To really understand what mosaic plots are showing, it helps to create one “by hand”. There’s no real point in doing so other than personal edification. But let’s be edified. We’ll work with our Univ of Iowa data.

We know our plot needs x and y axes with a scale of 0 to 1. We also know we need to draw rectangles. Fortunately R has a rect function that allows you to create rectangles. You tell it the coordinate points for the bottom left and upper right corners of your rectangle and it does the rest.

In order to translate the width and height of rectangles to locations within the plot, we’ll need to use the cumsum function. I need to draw rectangles relative to other rectangles. Hence the position of a rectangle corner will need to take into account other rectangles drawn above or beside it. The cumsum function allows us to do that.
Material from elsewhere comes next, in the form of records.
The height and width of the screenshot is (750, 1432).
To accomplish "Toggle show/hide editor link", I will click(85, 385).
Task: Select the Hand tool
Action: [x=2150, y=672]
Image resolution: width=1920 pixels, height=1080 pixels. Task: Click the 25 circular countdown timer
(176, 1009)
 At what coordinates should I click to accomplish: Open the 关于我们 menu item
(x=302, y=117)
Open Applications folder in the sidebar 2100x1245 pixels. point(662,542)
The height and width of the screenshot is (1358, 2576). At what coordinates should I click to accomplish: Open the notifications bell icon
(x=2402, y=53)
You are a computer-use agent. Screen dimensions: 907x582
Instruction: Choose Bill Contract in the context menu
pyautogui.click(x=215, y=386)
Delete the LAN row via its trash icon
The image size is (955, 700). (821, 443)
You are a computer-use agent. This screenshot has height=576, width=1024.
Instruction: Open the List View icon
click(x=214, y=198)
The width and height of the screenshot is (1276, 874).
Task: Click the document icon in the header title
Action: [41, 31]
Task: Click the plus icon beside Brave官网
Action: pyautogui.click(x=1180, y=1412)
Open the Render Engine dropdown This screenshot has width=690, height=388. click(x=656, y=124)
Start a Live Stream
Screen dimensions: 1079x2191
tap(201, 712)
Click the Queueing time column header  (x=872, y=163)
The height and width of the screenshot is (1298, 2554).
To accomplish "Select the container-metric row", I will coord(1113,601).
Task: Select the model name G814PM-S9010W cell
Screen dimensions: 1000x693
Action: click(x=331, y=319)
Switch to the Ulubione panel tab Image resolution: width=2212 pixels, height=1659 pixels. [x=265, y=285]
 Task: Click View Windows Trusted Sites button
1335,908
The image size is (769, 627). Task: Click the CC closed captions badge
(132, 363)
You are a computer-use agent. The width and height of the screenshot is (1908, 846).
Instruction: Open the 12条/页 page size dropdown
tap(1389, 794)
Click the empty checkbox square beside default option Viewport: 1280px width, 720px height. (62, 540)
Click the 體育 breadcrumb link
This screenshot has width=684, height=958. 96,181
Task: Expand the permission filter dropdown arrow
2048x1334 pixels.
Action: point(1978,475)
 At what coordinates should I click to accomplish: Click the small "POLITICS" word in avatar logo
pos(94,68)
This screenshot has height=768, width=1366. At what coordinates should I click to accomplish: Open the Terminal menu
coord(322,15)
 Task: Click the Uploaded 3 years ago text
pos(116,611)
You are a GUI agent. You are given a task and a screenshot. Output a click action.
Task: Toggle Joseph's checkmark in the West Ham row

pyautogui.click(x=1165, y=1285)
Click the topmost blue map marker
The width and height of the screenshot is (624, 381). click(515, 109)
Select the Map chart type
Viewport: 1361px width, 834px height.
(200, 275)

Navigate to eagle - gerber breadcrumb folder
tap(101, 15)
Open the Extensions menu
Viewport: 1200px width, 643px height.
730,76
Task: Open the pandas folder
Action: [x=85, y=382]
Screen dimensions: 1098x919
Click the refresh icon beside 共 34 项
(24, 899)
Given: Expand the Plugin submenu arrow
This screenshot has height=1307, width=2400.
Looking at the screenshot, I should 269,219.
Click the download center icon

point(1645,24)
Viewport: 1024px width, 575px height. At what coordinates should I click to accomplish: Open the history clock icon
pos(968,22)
Here’s my rough stab at a manual mosaic plot:

# widths
widths <- cumsum(c(0, apply(M, 1, function(x)sum(x)/sum(M))))
# heights
pt <- prop.table(M,margin = 1)
heightsM <- cumsum(c(0,pt[1,]))
heightsF <- cumsum(c(0,pt[2,]))
# Need to reverse the y axis
plot(x=c(0,1), y=c(0,1), xlim=c(0,1), ylim=c(1,0),
type = "n", xlab = "", ylab = "")
# male rectangles
rect(xleft = widths[1], ybottom = heightsM[-1],
xright = widths[2], ytop = heightsM[-6], col=gray(seq(3,12,2) / 15))
# female rectangles
rect(xleft = widths[2], ybottom = heightsF[-1],
xright = widths[3], ytop = heightsF[-6], col=gray(seq(3,12,2) / 15))

If you compare that to the original mosaicplot() output above that I drew at the beginning of this post you can see we’ve basically drawn the same thing without spacing around the rectangles. That’s why I used the gray function to fill in the boxes with distinguishing shades. Again, nowhere near as nice as what the mosaicplot give us, but a good way to understand what the mosaicplot function is doing.